Courtesy Disco Donnie Presents – Rave On
Disco Donnie Presents’ Ubbi Dubbi festival commissioned a post-event survey showing a COVID-19 positivity rate of 3.4% two weeks after the event, which the study by JobSiteCare notes was lower than the general population of Texas at the time.
The survey results note that figure is lower than the new COVID infection rate among those tested in Texas, which is approximately 3.5%-4%.
Therefore, the study concludes that “The lack of any difference even approaching significance in either symptom development or COVID positivity regardless of the length of festival attendance suggests that length of exposure in this setting did not increase risk of illness or infection and that the setting itself did not pose a threat to overall public health.” Of respondents, 16 attendees reported COVID positivity within two weeks of the event, with no staff reporting a COVID case.
Masks were officially required at the event, which included onsite camping and had veteran promoter and founder/CEO James “Disco Donnie” Estopinal, Jr. proclaiming “we saved the rave.”
The findings came just ahead of DDP’s Sunset Music Festival that took place over Memorial Day Weekend at the Raymond James Stadium N. Lot in Tampa, Fla., featuring AC Slater, Destructo, Lizzy Jane, 12th Planet, LSDream and more.
For the event, DDP partnered with FEMA to set up a vaccination site outside the festival gates for both Saturday and Sunday, with both doses of the Pfizer vaccine as well as the single-dose Johnson & Johnson COVID-19 available, free and with no ID required.
Pepsi Gulf Coast Jam is also hosting an onsite vaccination clinic, with Lovelady saying it’s about doing its part to help all facets of business get back on track.
Although maybe not the first of any kind of festival, being the first large-scale, high-profile country fest has much of the industry and community watching closely and hoping all goes well.
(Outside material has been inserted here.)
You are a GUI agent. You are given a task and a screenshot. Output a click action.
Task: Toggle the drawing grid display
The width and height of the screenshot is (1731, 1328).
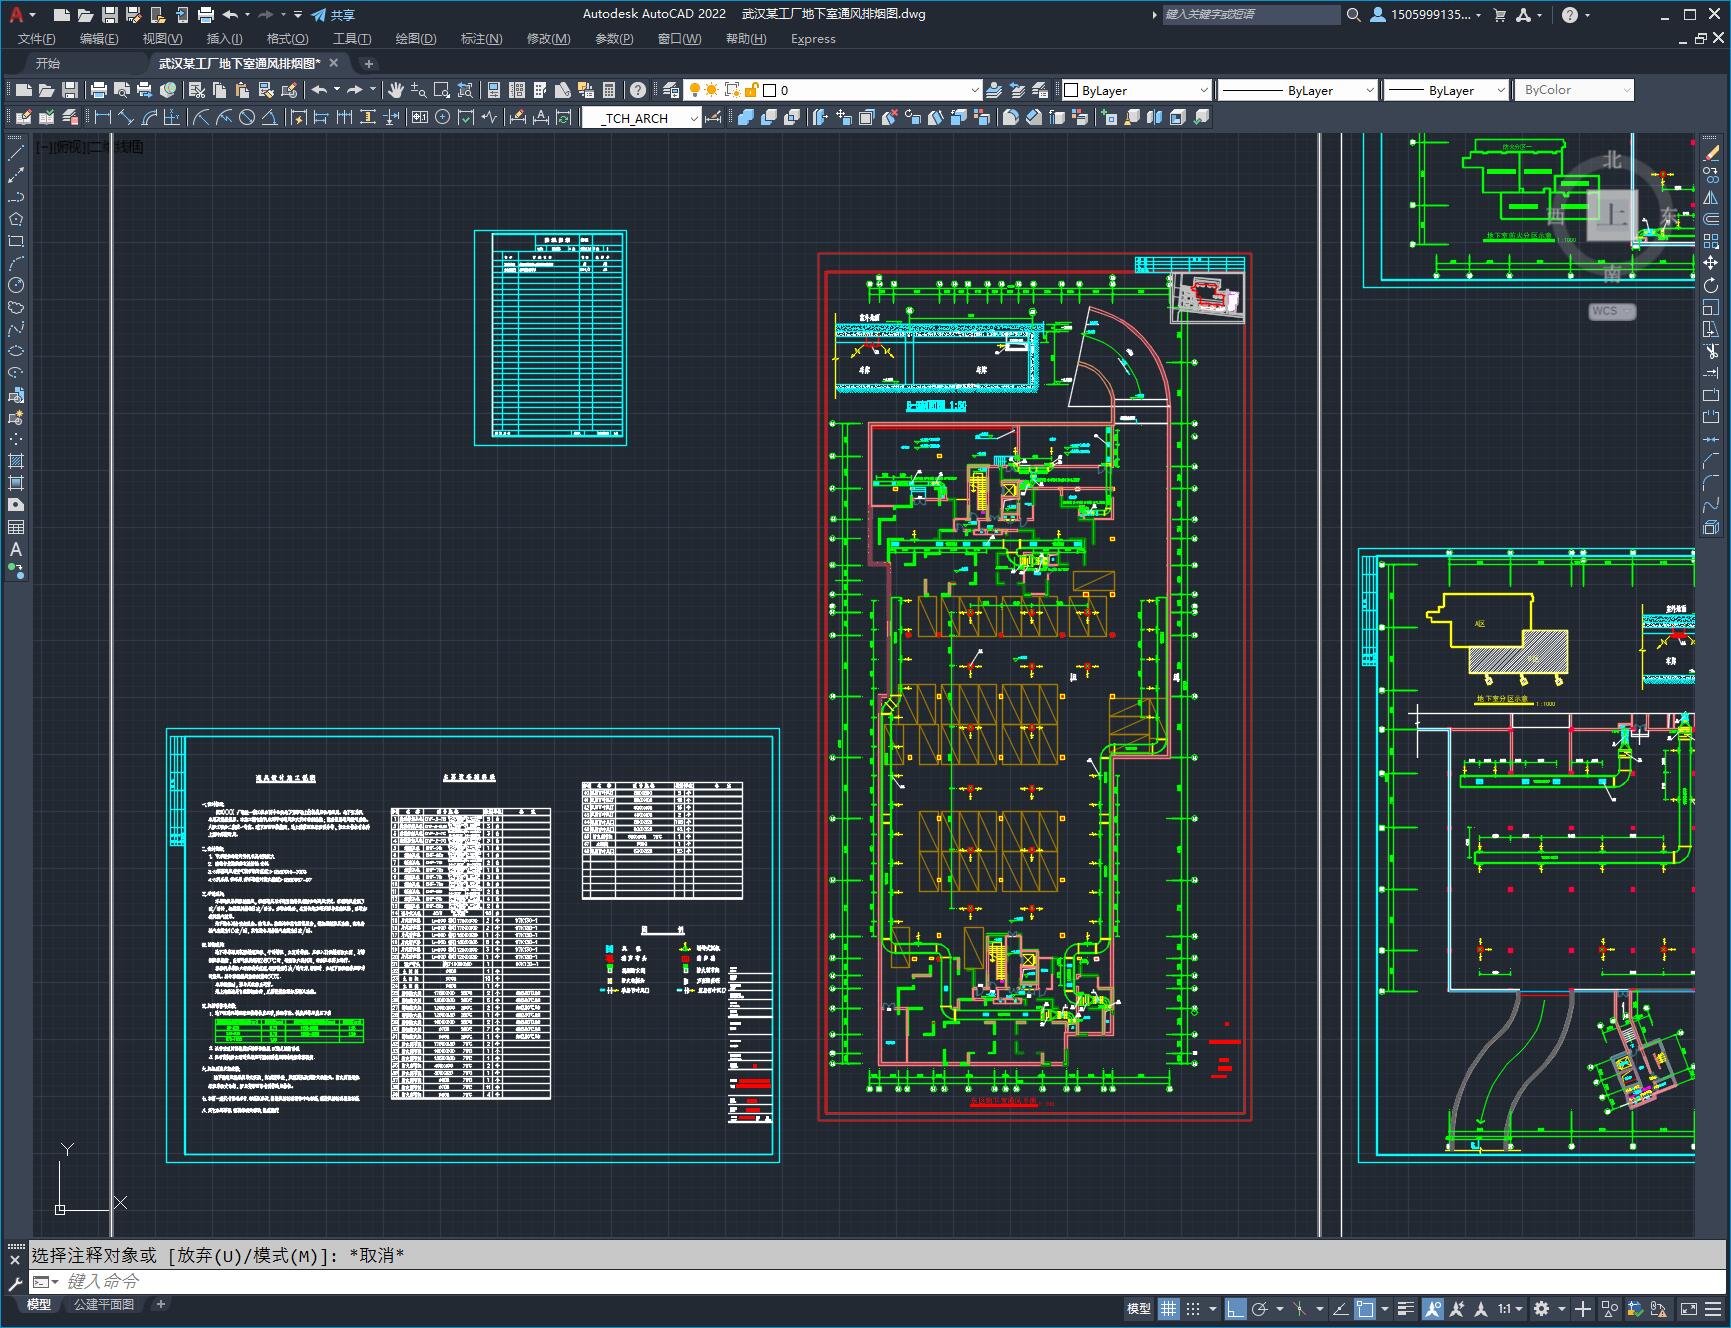click(1168, 1308)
Asked if he feels pressure, Lovelady says, ”No question, I’ve had many sleepless nights with the what-if scenarios. I feel a burden to be responsible, a burden to be accountable, and I’ve got to get back to work. I’ve got 30 employees, and then all of the road crew, the artists, bus drivers, truck drivers, they’re all saying the same thing.” With the added challenges of new safety protocols, public health requirements and additional stress of being one of the first to do it, Lovelady says the artists and their teams have been supportive and helpful.
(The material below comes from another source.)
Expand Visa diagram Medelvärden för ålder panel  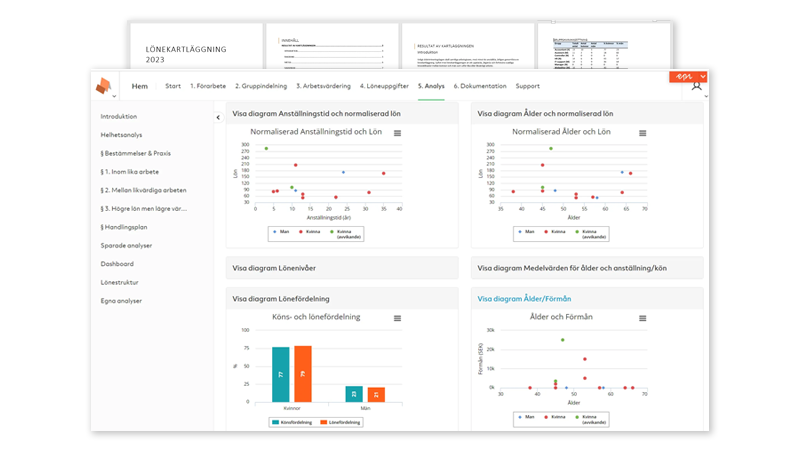click(585, 268)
“The whole process has been different because it’s not just me making a decision as a promoter,” says Lovelady, who has more than 30 years of concert business experience and puts on a yearly rock festival as well.
“The artists, agents, lawyers and everyone have all been heavily involved, especially with us as the first ones. “Everyone’s been aware and walking through the process, everybody wants to be responsible and open-minded, but the reality is everyone is ready to go back to work. I was talking with the guys in Lynyrd Skynyrd and I thought they were going to shout on the phone, they were so excited to play in front of more than five people.
“I have to throw out props to Luke Bryan and his camp, because they’ve kind of led the team with me, being the main headliner for the closing night,” Lovelady says.
“They’ve felt a sense of responsibility, along with the William Morris agency, having conversation after conversation, statistics, activities, plans and revisions to plans.
“Everybody is really working together, but everybody has had that same conversation in their head – where is the balance? Luke’s main quote was, ‘I’m not going to sit there and let my fans see me play and then this becomes this mass spreader.’ Everyone’s been so conscious of it.”
Importantly, or probably most importantly, Lovelady says fan demand is “through the roof,” with close to 28,000 attendees expected per day. Lovelady himself is as ready as anyone for the roar of the crowd
“I think everyone’s at a place now socially, environmentally as well as sanity-wise, they feel like we have a plan in place and everyone’s signed off on it,” Lovelady says. “Everyone knows we’re doing it, down to the baby acts, and we’re moving on.”